2000年最后一期的《書屋》“絮語”說:
“2000年10月12日,是令至少100位大陸和海外的中國作家心里的五味瓶被悄悄打翻的一天——這個數字和判斷來源我一位朋友不無夸張的幽默;我倒覺得,這是令上帝又一次偷偷發笑的一天。
這一天,有一位叫高行健的法籍華人作家得了諾貝爾文學獎。”
從“五味瓶被悄悄打翻”的那個晚上以來,我斷斷續續想起了一些與此相關的人和事,從魯迅到到沈從文,從中國作協負責人的談話到老舍兒子的不滿,順便記下,也算是《書屋》絮語的絮語。
魯迅:“我不愿意如此”
1927年瑞典考古探險家斯文·赫定來中國考察研究時,曾與劉半農商量,擬提名魯迅為諾貝爾獎候選人,并通過臺靜農寫信征詢魯迅本人的意見。但魯迅先生毫不猶豫地拒絕了。
再度回首這段往事,這是魯迅的謙虛嗎?從他1927年9月27日給臺靜農的信來看,他的拒絕不僅僅是謙虛而已。有了這封彌足珍貴的信,后人的許多解釋幾乎都顯得多余。先生在信中說:
“九月十七日來信收到了。請你轉致半農先生,為我,為中國。但我很抱歉,我不愿意如此。
諾貝爾賞金,梁啟超自然不配,我也不配,要拿這錢,還欠努力。世界上比我好的作家何限,他們得不到。你看我譯的那本《小約翰》,我那里做得出來,然而這作者就沒有得到。
或者我所便宜的,是我是中國人,靠著這‘中國’兩個字罷,那么,與陳煥章在美國做《孔門理財學》而得博士無異了,自己也覺得好笑。
我覺得中國實在還沒有可得諾貝爾賞金的人,瑞典最好是不要理我們,誰也不給。倘因為黃色臉皮人,格外優待從寬,反足以長中國人的虛榮心,以為真可與別國大作家比肩了,結果將很壞。”
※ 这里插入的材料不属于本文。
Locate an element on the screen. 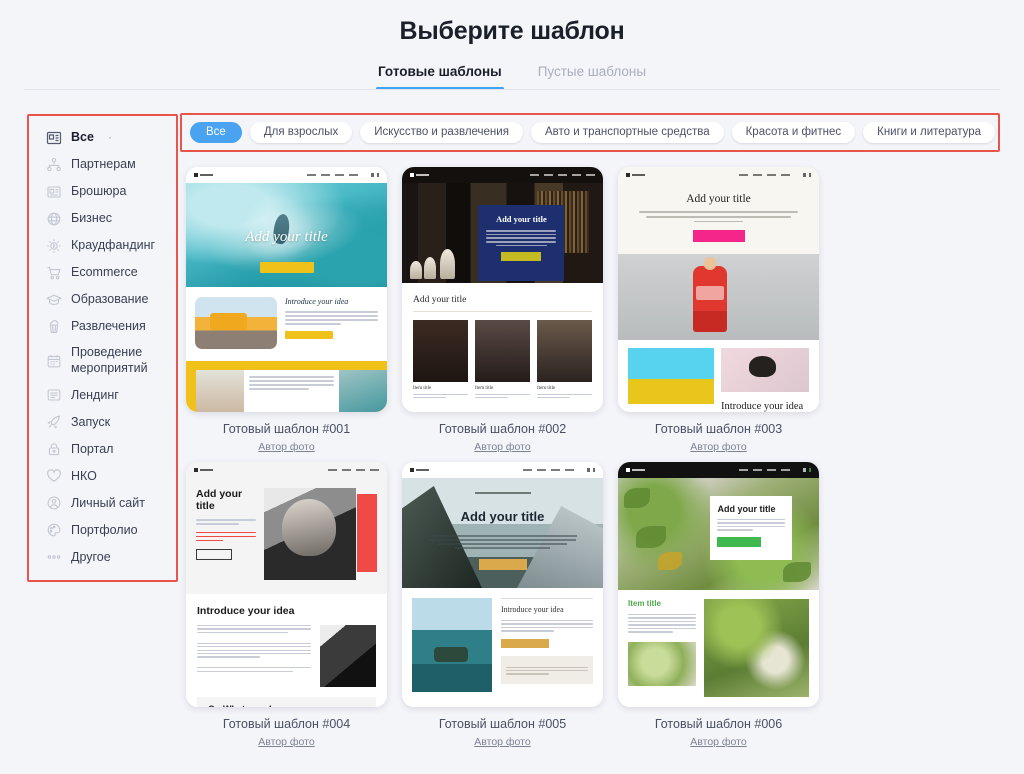  preview-photo-hoodie is located at coordinates (718, 298).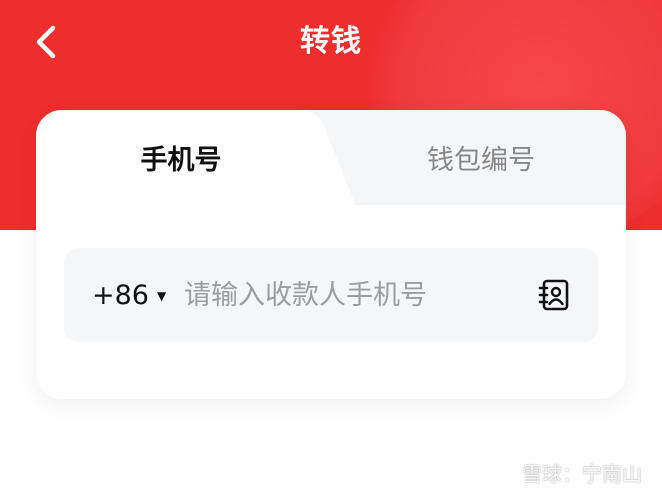 This screenshot has height=492, width=662. Describe the element at coordinates (481, 157) in the screenshot. I see `tab-wallet-number: 钱包编号` at that location.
這就是這個死后被稱作“民族魂”的精神巨人對自己深愛的這個民族冷靜、理性的認識,話雖然顯得有些“刻薄”,卻未嘗不是一針見血。對自己的文學成就,他固然有謙虛的一面,但更多的是他對自己民族的虛榮心、虛驕之氣清醒,徹底的認識,他不僅僅是謙虛,雖然他是多么渴望這個民族能站起來啊!
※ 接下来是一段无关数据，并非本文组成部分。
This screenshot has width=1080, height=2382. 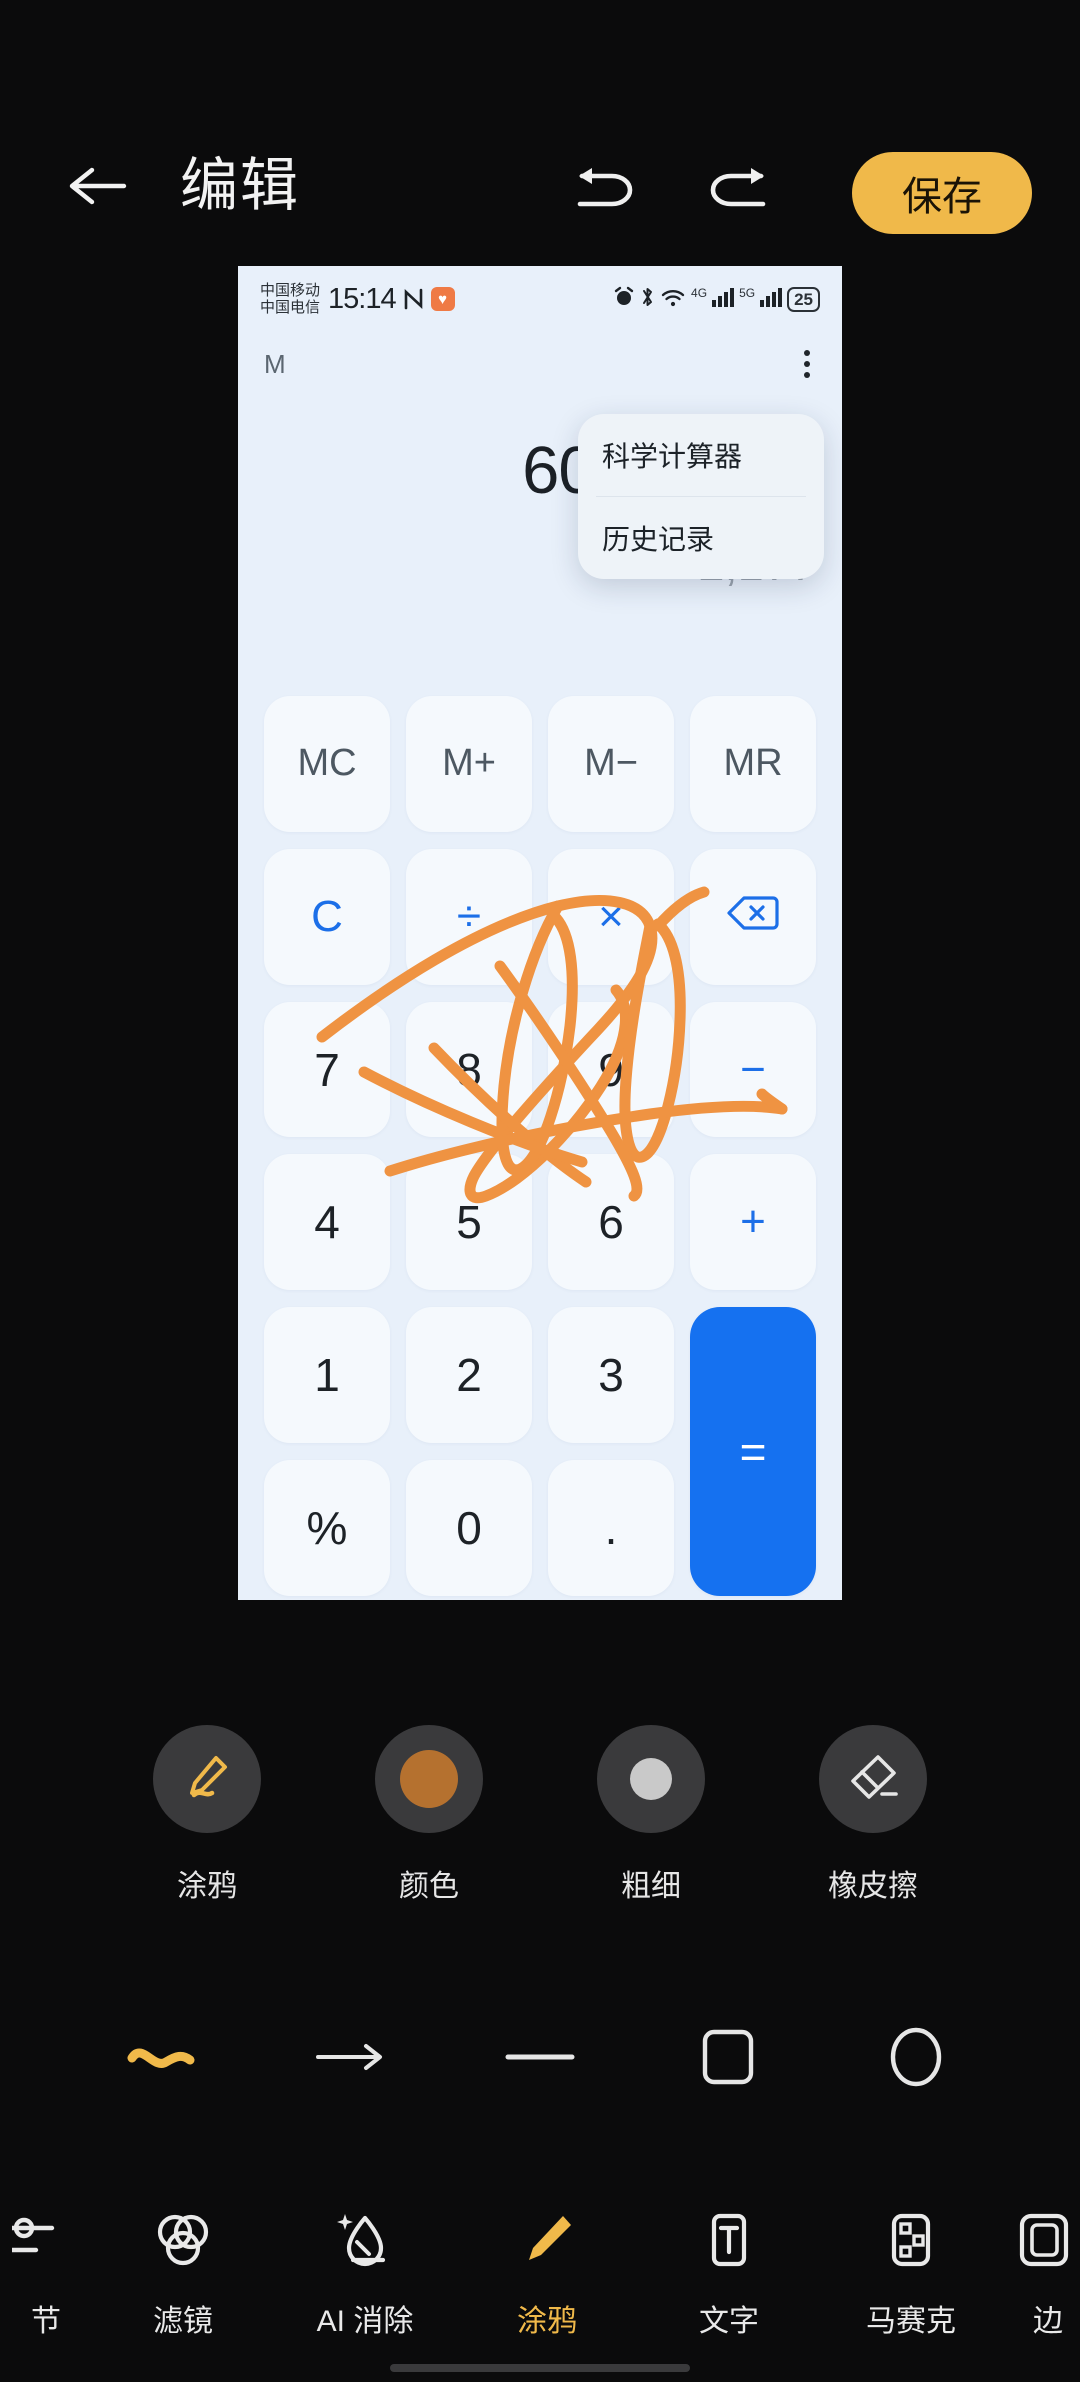 What do you see at coordinates (673, 300) in the screenshot?
I see `wifi-icon` at bounding box center [673, 300].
另外有一點完全不可忽略的是,魯迅先生對他自己也不無擔心,他怕接受了諾貝爾文學獎的崇高榮譽后,自己又沒有條件安下心來從事文學創作,寫不出什么好作品,有負于這一榮譽,所以他才會說:
“我眼前所見的依然黑暗,有些疲倦,有些頹唐,此后能否創作,尚在不可知之數。倘這事成功而從此不再動筆,對不起人;倘再寫,也許變了翰林文字,一無可觀了。還是照舊的沒有名譽而窮之為好罷。”
事實上,自從《吶喊》《彷徨》兩本小說集之后他再也沒有去寫小說了。由于時代的黑暗、處境的險惡,他把畢生的精力主要用于寫雜文,與各種各樣的勢力斗,與明槍暗箭斗。他構思中的反映包括他自己在內的四代知識分子命運的長篇小說也終于沒有完成。魯迅先生深深知道中國新文學起步僅僅10年,用世界文學的尺度來衡量,中國確實還沒有產生足以獲諾貝爾文學獎的作家、作品。先生是有自知之明的,不會被諾貝爾獎的光環照暈了頭。因而,拒絕諾貝爾獎也是他的明智,在巨大的榮譽誘惑面前,又有多少人能夠免俗、能夠拒絕呢?偉人就是偉人,他的偉大之處是常人所無法企及的。一個人偉大與否并不取決于他是否獲得了諾貝爾獎之類,比如兩個曾獲得諾貝爾物理學獎的德國科學家勒納德、斯塔克充其量不過是希特勒法西斯主義的走卒而已,諾貝爾獎的神圣光環也掩蓋不了他們人格上卑微、無恥的一面。
魯迅先生雖然失去了獲諾貝爾文學獎提名的機會,但無損于他在中國文學史乃至世界文學史上的地位,他是當之無愧的20世紀中國文學的代表。